● INSTRUCTIONS TO FOLLOW: What is needed is an exact copy of every record.

[DATASET CONTENT]

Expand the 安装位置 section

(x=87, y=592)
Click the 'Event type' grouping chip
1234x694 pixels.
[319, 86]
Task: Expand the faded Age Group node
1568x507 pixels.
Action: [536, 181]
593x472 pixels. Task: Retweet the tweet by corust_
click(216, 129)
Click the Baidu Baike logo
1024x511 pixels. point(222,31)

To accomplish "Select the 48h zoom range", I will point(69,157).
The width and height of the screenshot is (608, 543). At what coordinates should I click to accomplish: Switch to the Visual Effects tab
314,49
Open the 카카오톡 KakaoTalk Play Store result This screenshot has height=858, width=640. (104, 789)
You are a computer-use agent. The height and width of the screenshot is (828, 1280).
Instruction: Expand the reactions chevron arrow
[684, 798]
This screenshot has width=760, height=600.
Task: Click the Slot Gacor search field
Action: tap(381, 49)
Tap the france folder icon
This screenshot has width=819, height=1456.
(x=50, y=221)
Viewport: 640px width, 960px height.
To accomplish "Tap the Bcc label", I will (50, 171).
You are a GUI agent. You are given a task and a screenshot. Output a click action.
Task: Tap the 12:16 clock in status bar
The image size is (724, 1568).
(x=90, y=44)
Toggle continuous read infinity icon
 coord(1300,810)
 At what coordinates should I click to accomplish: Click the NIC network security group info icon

[/DATASET CONTENT]

● SOLUTION TO THE PROBLEM:
Expand the 安装位置 section

(x=87, y=592)
Click the 'Event type' grouping chip
1234x694 pixels.
[319, 86]
Task: Expand the faded Age Group node
1568x507 pixels.
Action: [536, 181]
593x472 pixels. Task: Retweet the tweet by corust_
click(216, 129)
Click the Baidu Baike logo
1024x511 pixels. point(222,31)

To accomplish "Select the 48h zoom range", I will point(69,157).
The width and height of the screenshot is (608, 543). At what coordinates should I click to accomplish: Switch to the Visual Effects tab
314,49
Open the 카카오톡 KakaoTalk Play Store result This screenshot has height=858, width=640. (104, 789)
You are a computer-use agent. The height and width of the screenshot is (828, 1280).
Instruction: Expand the reactions chevron arrow
[684, 798]
This screenshot has width=760, height=600.
Task: Click the Slot Gacor search field
Action: tap(381, 49)
Tap the france folder icon
This screenshot has width=819, height=1456.
(x=50, y=221)
Viewport: 640px width, 960px height.
To accomplish "Tap the Bcc label", I will (50, 171).
You are a GUI agent. You are given a task and a screenshot. Output a click action.
Task: Tap the 12:16 clock in status bar
The image size is (724, 1568).
(x=90, y=44)
Toggle continuous read infinity icon
 coord(1300,810)
 At what coordinates should I click to accomplish: Click the NIC network security group info icon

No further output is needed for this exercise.